But relegating birth mothers to the day BEFORE Mother's Day, as if we want to "honor" her and get it over with before we get to the REAL holiday for the REAL mom? That strikes me as the "othering" of birth mothers. She's not a MOTHER unmodified, whose motherhood can be celebrated on Mother's (Unmodified) Day, she is, as I've written before, "the Other:"
These representations of foreign birth mothers [as uncaring] allow us to divorce ourselves from the experience of these birth mothers, to minimize their pain, and to justify how much better off our children are with us than with them. So that we can continue to ignore them even as we internalize how painful the loss of these children would be to us, their relinquishment has to be seen as wholly voluntary, desired, accepted. We have to believe they have moved on, that they feel no pain. They are "the Other," the person who is understood only according to their difference from ourselves. It becomes very easy to do when the birth mother is from another country; we have a long history of "the exotic Other" as justifying all sorts of Western colonial intervention. "They" are just not like "us."We'll be celebrating all the mothers important to our family on Mothers' Day -- my mom, Zoe's birth mom, Maya's birth mom, Maya's foster mom, and yes, ME! (No, moving that apostrophe isn't a typo, either. I like Nick Kristof's suggestion that we celebrate all mothers, making Sunday Mothers' Day instead of Mother's Day.)
But we do it in domestic adoption, too, with birth mothers raised in the good ol' U.S. of A. We say, "She is a saint, she showed the ultimate in mother's love;" and then we follow up with, "I could never have done that." As Brian Stuy puts it, "Personally, I could not imagine ever giving up my child to another to raise." I don't think it's meant as a compliment -- it's not that she's so much more noble, so much more saintly, so much more loving than I, that I could never do that. She is different from me, she is less than me, she is "the Other."

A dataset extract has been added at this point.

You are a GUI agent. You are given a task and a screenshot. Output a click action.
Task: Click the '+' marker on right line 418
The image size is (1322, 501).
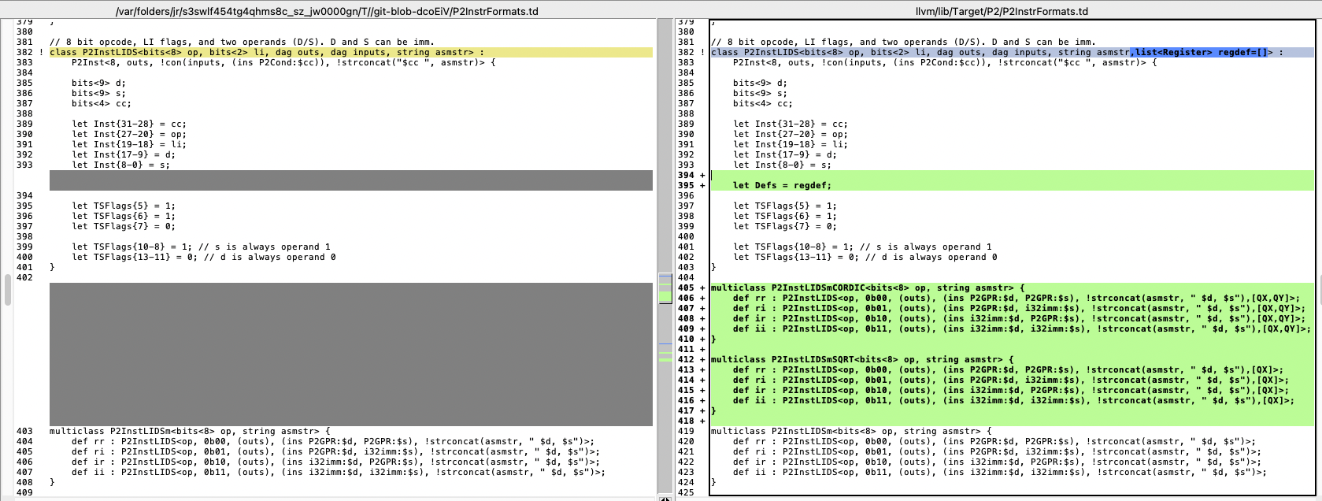click(702, 421)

On a much more personal and profound level, our Mother's Day has to be Mothers' Day. It's simple reality. My children have many mothers, each important, each REAL. Even without knowing who they are or where they are, my daughters' birth mothers are an integral part of their lives. I'm not interested in creating a falsehood, that I'm the one and only mother in my childrens' lives. On Sunday, on Mothers' Day, we will honor all our mothers, unmodified. No Happy Other's Day for us.